Consider, in contrast, a competitive free-enterprise system with a level playing field for all. Such a system generally tends to permit the most efficient to acquire wealth. The fairness of the competition improves perceptions of legitimacy. Moreover, under conditions of fair competition, the process of creative destruction tends to pull down badly managed inherited wealth, replacing it with new and dynamic wealth. Great inequality, built up over generations, does not become a source of great popular resentment. On the contrary, everyone can dream that they, too, will become a Bill Gates or a Nandan Nilekani. When such universal aspirations seem plausible, the system gains added democratic support. The rich, confidant of popular legitimacy, can then use the independence that accompanies wealth to limit arbitrary government, support rule of law, and protect democratic rights. Free enterprise and democracy sustain each other.
There are, therefore, deeper reasons for why democratic systems support property rights and free enterprise than the cynical argument that votes and legislators can be bought, and the capitalists have the money. The cynics can only be right for a while. Without popular support, wealth is protected only by increasingly coercive measures. Ultimately, such a system loses any vestige of either democracy or free enterprise.
The bedrock: Equitable distribution of economic capabilities                    
There is, however, a growing concern across the industrial world. The free enterprise system works well when participants enter the competitive arena with fundamentally equal chances of success. Given the subsequent level playing field, the winner’s road to riches depends on greater effort, innovation, and occasionally luck. But success is not pre-determined because no class of participants has had a fundamentally different and superior preparation for the competition. If, however, some group’s economic capabilities are sufficiently differentiated by preparation, the level playing field is no longer sufficient to equalise a priori chances of success. Instead, the free enterprise system will be seen as disproportionately favouring the better prepared. Democracy is unlikely to support it, nor are the rich and successful as likely to support democracy.
Such a scenario is no longer unthinkable in a number of Western democracies. Prosperity seems increasingly unreachable for many, because a good education, which seems to be today’s passport to riches, is unaffordable for many in the middle class. Quality higher educational institutions are dominated by the children of the rich, not because they have unfairly bought their way in, but because they simply have been taught and supported better by expensive schools and private tutors.
Because middle class parents do not have the ability to give their children similar capabilities, they do not see the system as fair. Support for the free enterprise system is eroding, as witnessed by the popularity of books like Thomas Pikkety’s Capital in the 21st Century while the influence of illiberal parties on both the Left and Right who promise to suppress competition, finance, and trade is increasing. The mutual support between free enterprise and democracy is giving way to antagonism.

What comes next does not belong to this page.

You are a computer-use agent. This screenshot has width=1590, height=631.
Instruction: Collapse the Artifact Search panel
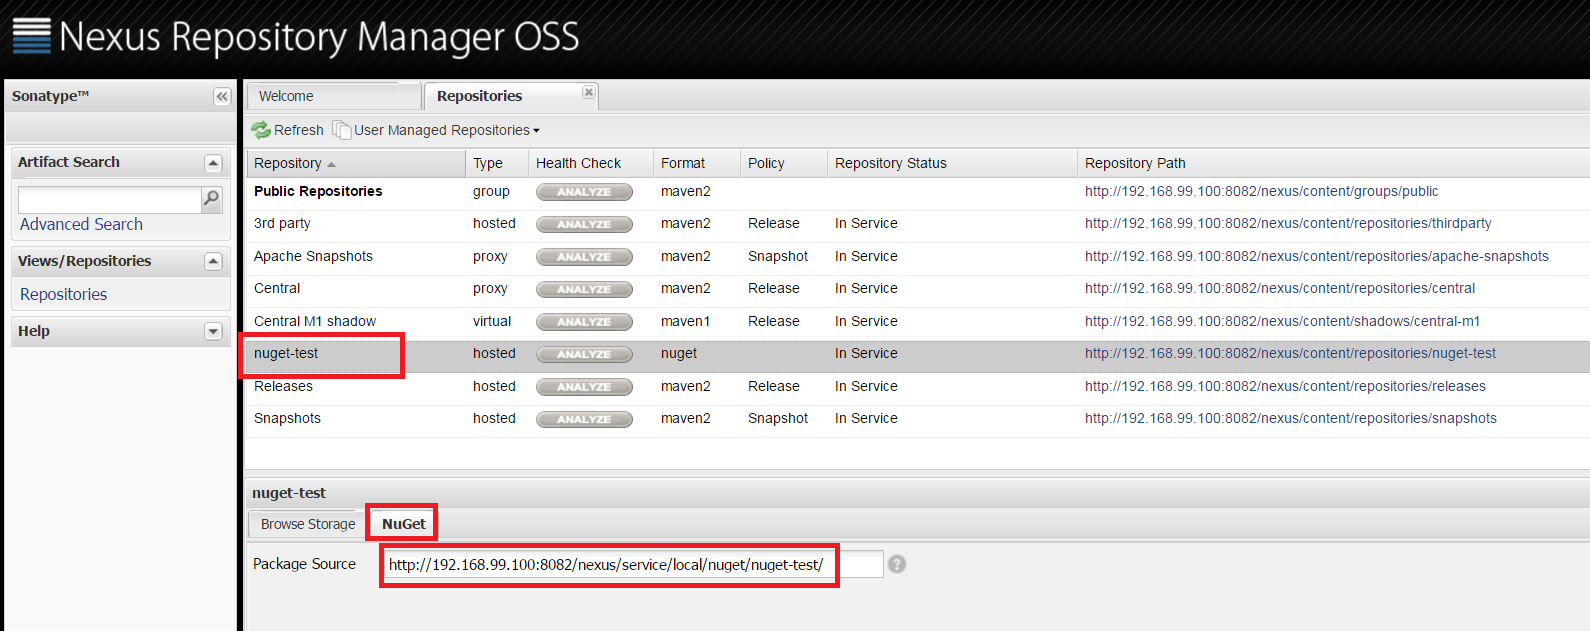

Moreover, as class differences create differentiated capabilities among the public, governments can either continue choosing the most capable applicants for positions but risk becoming unrepresentative of the classes, or they can choose representativeness over ability, and risk eroding effectiveness. Neither biased nor ineffective government can administer well. So government capacity may also be threatened.
Thus, as the bedrock of equitable distribution of capabilities has started developing cracks in industrial countries, all four pillars supporting the liberal free market democracy have also started swaying. This is, to my mind, an enormously important concern that will occupy states across the world in the years to come.
Lessons for India                                                                                             Let me conclude with lessons for India. India inherited a kind of democracy during British rule and has made it thoroughly and vibrantly her own. Of the three pillars that Fukuyama emphasises, the strongest in India is therefore democratic accountability. India also adheres broadly to the rule of law. Where arguably we may have a long way to go, as Fukuyama has emphasised, is in the capacity of the government (and by this I mean regulators like the RBI also) to deliver governance and public services. This is not to say that we do not have areas of excellence strewn throughout central and state governments – whether it is the building of the New Delhi Metro, the reach of the public distribution system in Tamil Nadu, or the speed of the roll-out of the Pradhan Mantri Jan Dhan Yojana – but that such capabilities have to permeate every tehsil in every state. Moreover, in many areas of government and regulation, as the economy develops, we need more specialists, with the domain knowledge and experience. For instance, well-trained economists are at a premium throughout the government, and there are far too few Indian Economic Service officers to go around.
An important difference from the historical experience of other countries is that elsewhere typically strong government has emerged there first, and it is then restrained by rule of law and democratic accountability. In India, we have the opposite situation today, with strong institutions like the judiciary, opposition parties, the free press, and NGOs, whose aim is to check government excess. However, necessary government function is sometimes hard to distinguish from excess. We will have to strengthen government (and regulatory) capability resisting the temptation to implant layers and layers of checks and balances even before capacity has taken root. We must choose a happy medium between giving the administration unchecked power and creating complete paralysis, recognising that our task is different from the one that confronted the West when it developed, or even the task faced by other Asian economies.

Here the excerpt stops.